Medcaptain enjoys a leading position in several of its specialist markets, according to research commissioned for the IPO pitch. By sales value, Medcaptain was China’s biggest provider of infusion workstations in China from 2018 to 2024, the study found. The company took second place in Chinese provision of diagnostic consumables targeted at the digestive system from 2022 to 2024 and entered the top five in the country’s blood grouping equipment market in 2024, according to the research by China Insights Industry Consultancy (CIC).

Medcaptain said it had launched more than 50 life support products, 80 minimally invasive intervention products and 210 in-vitro diagnostic products by the middle of this year, reaching more than 140 countries and regions worldwide. The company boasts five R&D centers and six manufacturing facilities in China and the United Kingdom, with products used in more than 6,000 hospitals across China.
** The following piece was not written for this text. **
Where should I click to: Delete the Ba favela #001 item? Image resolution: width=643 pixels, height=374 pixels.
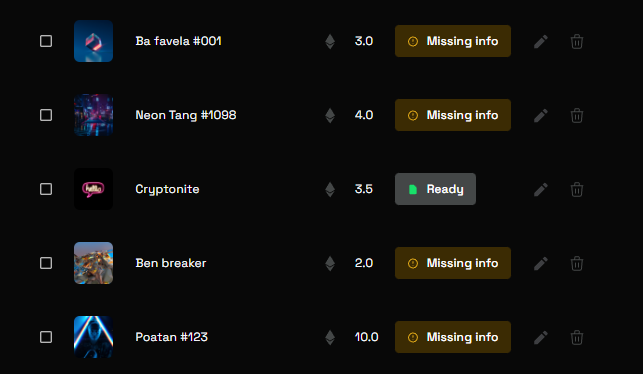pos(577,41)
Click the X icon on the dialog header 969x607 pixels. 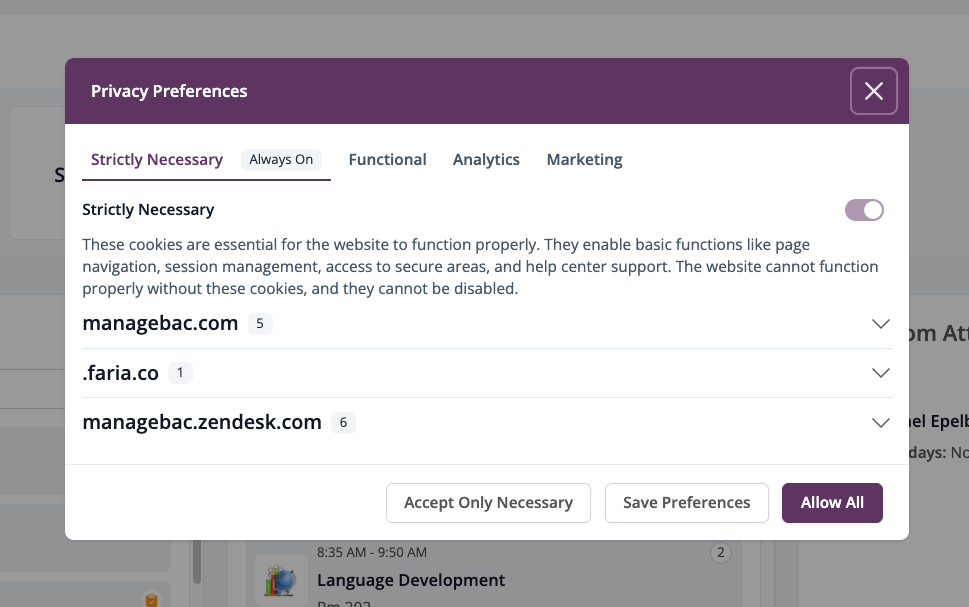(873, 91)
According to the research, the medical device industries in which Medcaptain operates are experiencing rapid growth and show significant promise for the future. The global device market for life support services reached $75.1 billion last year, with the China accounting for 55.7 billion yuan ($7.8 billion). CIC sees the global market reaching $109.7 billion by 2030, while China’s domestic market was projected to expand to 93.2 billion yuan.
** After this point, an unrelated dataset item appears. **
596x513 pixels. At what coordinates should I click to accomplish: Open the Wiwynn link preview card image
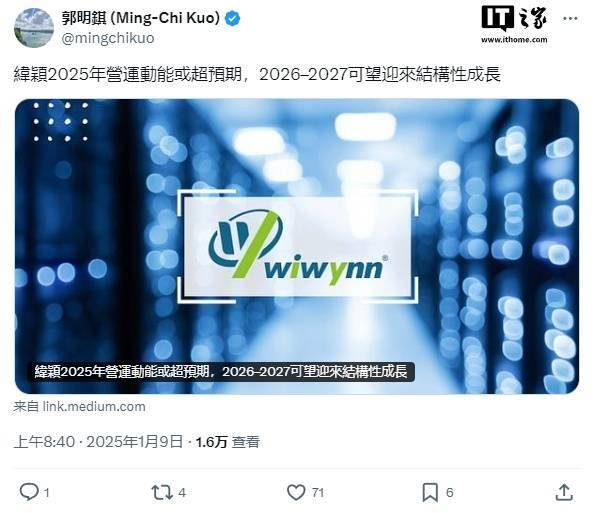pyautogui.click(x=297, y=246)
In its IPO application, Medcaptain said the proceeds from the listing would be used to strengthen R&D across its three business categories and drive global growth.

Rising revenues

Medcaptain’s earnings have headed upwards in recent years. Revenues rose from 917 million yuan in 2022 to 1.31 billion yuan a year later, reaching almost 1.4 billion yuan in 2024. Revenues increased 15.31% to 787 million in the first half of 2025 from the same period a year earlier. Over the same reporting period, gross profit margin has risen from 43.7% in 2022 to 52.9% in the first half of 2025.

Revenue from minimally invasive interventions has steadily mounted to account for more than half of total revenue. In the first half of 2025, it reached 400 million yuan, or 51.1% of overall turnover. Meanwhile, income from life support products came in at 300 million yuan, or 37.9% of turnover, and in-vitro diagnostics brought in a further 86.22 million yuan, accounting for 11% of the whole.
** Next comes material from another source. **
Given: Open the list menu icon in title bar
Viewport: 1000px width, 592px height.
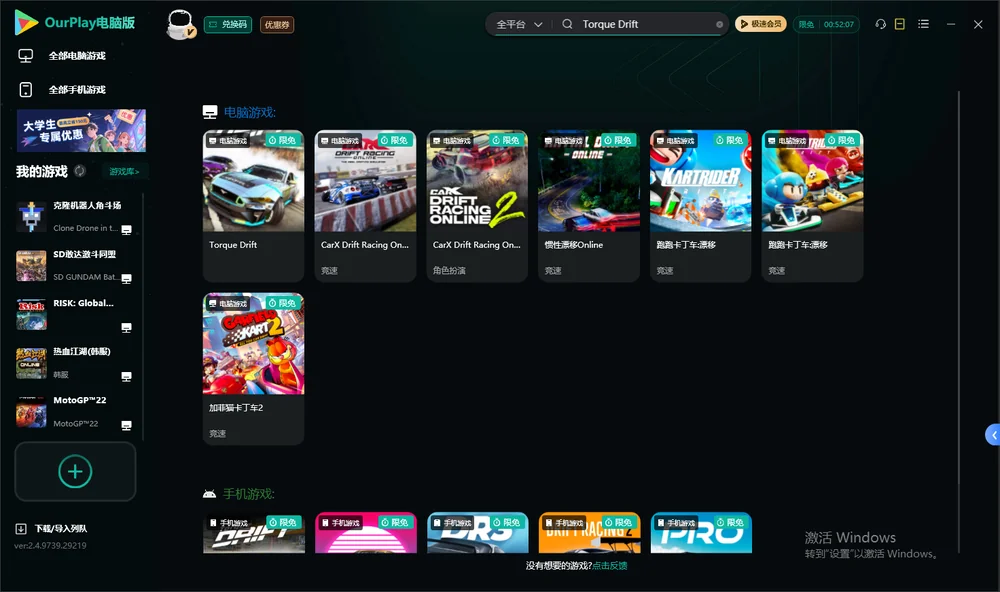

The earnings input from life support products has fluctuated over recent years, affected by the Covid pandemic. In 2023, income from this part of the business was 564 million yuan, but the takings fell 12.4% last year to 494 million yuan. The company blamed front-loaded buying strategies by hospitals during the pandemic to secure vital supplies, resulting in lower demand last year.

This year Medcaptain marked an earnings milestone when it landed in the black for the first half, swinging to a net profit of 40.97 million yuan from a loss of 58.03 million yuan in the first six months of 2024. The company cited increased sales volume, greater manufacturing efficiency and dilution of fixed production costs as factors in passing the breakeven point. Looking back at past results, Medcaptain’s net loss had narrowed from 226 million yuan in 2022 to 64.51 million yuan in 2023, driven by an expanding product range and stronger customer demand. However, life support demand weakened after the pandemic passed its peak in 2023, slowing revenue growth and resulting in a net loss of 96.62 million yuan that year.

Medcaptain is backed by a strong roster of investors, having completed multiple financing rounds since 2016 with names including Hillhouse Capital and Shenzhen Capital Group. According to the prospectus, Hillhouse entities hold 20.79% of the company’s shares while the Shenzhen Capital Group holds 8.54%. After its last financing in 2023, the company’s valuation reached nearly 8.25 billion yuan. Based on its 2025 earnings, that figure implies a price-to-earnings (P/E) ratio of around 100 times, compared with just 32 times for industry leader Mindray Medical (300760.SZ).

Despite the hefty premium, investors may still want to pay attention to the company’s growth potential, given its new-found profitability and established presence in the medical device market.